[What is required] Write out, word for word, the stretch of the records from the line containing "Identify the location of 'Home'." through the line containing "center [621, 178].", with both of those lines included.

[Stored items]
▼

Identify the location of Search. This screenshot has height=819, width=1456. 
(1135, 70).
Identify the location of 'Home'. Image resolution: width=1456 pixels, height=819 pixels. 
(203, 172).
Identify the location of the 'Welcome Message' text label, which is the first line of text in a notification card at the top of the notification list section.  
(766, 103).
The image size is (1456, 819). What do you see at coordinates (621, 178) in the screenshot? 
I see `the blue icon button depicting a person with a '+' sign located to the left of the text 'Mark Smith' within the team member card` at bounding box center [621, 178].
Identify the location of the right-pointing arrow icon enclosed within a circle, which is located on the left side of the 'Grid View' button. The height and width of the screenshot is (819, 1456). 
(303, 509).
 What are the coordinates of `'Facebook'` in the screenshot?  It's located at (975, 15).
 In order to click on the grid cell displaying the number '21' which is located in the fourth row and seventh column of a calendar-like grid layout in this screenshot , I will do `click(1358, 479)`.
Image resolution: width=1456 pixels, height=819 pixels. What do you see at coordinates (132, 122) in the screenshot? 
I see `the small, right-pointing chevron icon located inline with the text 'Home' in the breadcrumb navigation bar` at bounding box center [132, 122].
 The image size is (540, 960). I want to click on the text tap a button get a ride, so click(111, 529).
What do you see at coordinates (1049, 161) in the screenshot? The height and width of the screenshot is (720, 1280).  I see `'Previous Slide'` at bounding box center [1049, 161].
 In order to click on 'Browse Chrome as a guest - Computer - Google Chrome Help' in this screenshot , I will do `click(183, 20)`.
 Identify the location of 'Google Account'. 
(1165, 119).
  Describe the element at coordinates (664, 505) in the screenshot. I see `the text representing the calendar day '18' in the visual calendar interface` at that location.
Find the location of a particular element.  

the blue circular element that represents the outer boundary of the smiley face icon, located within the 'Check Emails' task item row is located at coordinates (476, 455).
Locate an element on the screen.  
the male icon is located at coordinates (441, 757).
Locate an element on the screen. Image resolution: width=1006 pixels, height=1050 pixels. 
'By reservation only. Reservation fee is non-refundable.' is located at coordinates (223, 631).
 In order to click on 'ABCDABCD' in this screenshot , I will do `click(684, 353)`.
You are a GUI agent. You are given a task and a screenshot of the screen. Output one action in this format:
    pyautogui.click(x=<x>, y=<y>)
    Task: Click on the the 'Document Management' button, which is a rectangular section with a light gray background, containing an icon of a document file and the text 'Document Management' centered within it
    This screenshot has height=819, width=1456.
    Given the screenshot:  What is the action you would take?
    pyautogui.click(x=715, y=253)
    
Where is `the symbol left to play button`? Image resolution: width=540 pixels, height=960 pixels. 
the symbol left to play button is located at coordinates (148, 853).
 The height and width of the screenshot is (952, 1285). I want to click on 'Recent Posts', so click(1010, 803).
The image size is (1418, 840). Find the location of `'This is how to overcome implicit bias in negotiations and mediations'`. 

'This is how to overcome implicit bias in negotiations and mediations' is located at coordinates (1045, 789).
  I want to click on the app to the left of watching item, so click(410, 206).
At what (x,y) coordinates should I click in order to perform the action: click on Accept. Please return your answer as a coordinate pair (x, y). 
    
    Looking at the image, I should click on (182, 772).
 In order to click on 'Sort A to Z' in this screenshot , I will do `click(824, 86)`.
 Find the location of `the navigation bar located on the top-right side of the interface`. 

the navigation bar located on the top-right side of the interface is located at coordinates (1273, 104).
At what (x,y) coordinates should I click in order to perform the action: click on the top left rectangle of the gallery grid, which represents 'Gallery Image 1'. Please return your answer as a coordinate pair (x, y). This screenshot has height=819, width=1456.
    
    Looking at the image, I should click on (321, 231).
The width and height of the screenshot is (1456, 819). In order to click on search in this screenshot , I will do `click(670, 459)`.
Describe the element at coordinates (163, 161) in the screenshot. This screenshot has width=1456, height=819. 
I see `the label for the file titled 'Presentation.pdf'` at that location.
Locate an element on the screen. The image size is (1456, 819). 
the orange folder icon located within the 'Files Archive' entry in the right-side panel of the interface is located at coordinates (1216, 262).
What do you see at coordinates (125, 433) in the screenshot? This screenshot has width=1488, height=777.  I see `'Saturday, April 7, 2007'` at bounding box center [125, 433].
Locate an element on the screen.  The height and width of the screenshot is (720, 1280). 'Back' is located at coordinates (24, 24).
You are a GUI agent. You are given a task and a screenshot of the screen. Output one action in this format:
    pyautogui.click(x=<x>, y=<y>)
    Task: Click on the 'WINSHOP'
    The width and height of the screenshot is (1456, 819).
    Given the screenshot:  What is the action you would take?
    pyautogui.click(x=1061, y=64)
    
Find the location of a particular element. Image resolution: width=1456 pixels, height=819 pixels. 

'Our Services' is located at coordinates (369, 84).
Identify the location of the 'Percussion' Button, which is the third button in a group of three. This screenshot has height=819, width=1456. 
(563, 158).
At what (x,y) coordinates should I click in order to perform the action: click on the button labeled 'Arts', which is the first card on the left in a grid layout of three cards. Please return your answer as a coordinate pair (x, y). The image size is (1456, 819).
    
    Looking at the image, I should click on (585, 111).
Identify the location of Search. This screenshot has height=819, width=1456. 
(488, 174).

▲

[Reply]
Identify the location of 'Home'. Image resolution: width=1456 pixels, height=819 pixels. 
(203, 172).
Identify the location of the 'Welcome Message' text label, which is the first line of text in a notification card at the top of the notification list section.  
(766, 103).
The image size is (1456, 819). What do you see at coordinates (621, 178) in the screenshot? 
I see `the blue icon button depicting a person with a '+' sign located to the left of the text 'Mark Smith' within the team member card` at bounding box center [621, 178].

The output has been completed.